[Barbara Blomberg Complete by Georg Ebers]@TWC D-Link bookBarbara Blomberg Complete CHAPTER XXVI 32/35
Hitherto she had always obeyed hasty impulses.
Why should not she, too, succeed in accomplishing a well-considered plan? With the torturing emotions of failure, mortification, desertion, remorse, and yearning for forgiveness, now blended the hope of yet bringing to a successful conclusion the hazardous enterprise which she had already given up as hopeless, and, while walking on, her brain toiled diligently over plans for the campaign which would compel the great general to return with twofold devotion the love of which he had deprived her. So, in the intense darkness, she followed the light which the torches cast upon the uneven path.

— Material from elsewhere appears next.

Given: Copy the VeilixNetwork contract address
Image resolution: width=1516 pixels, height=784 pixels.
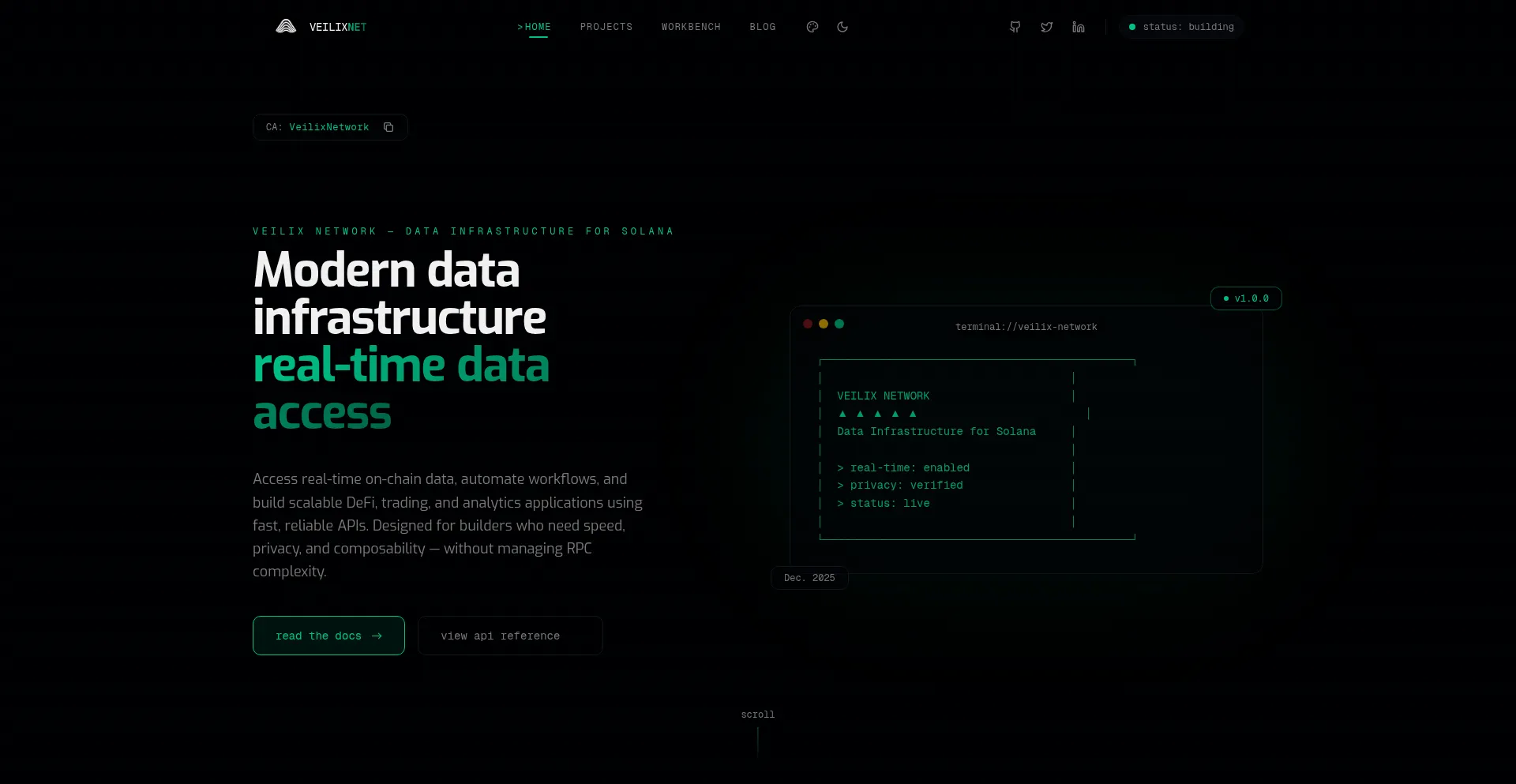Looking at the screenshot, I should [x=388, y=127].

At first she had taken up the train of her dress; now it was sweeping the dusty road. What did she care for the magnificent robe if she regained Charles's love? Of what use would it be if she had lost it, lost it forever? Before the litters reached the little castle a gust of wind rose, driving large drops of rain, straw, and withered leaves-Barbara could not imagine whence they came in the month of May--into her face.
She was obliged to struggle against these harbingers of the coming tempest, and her heart grew lighter during the conflict.
She was not born to endure, but to contend. The scene of the festivities emptied rapidly.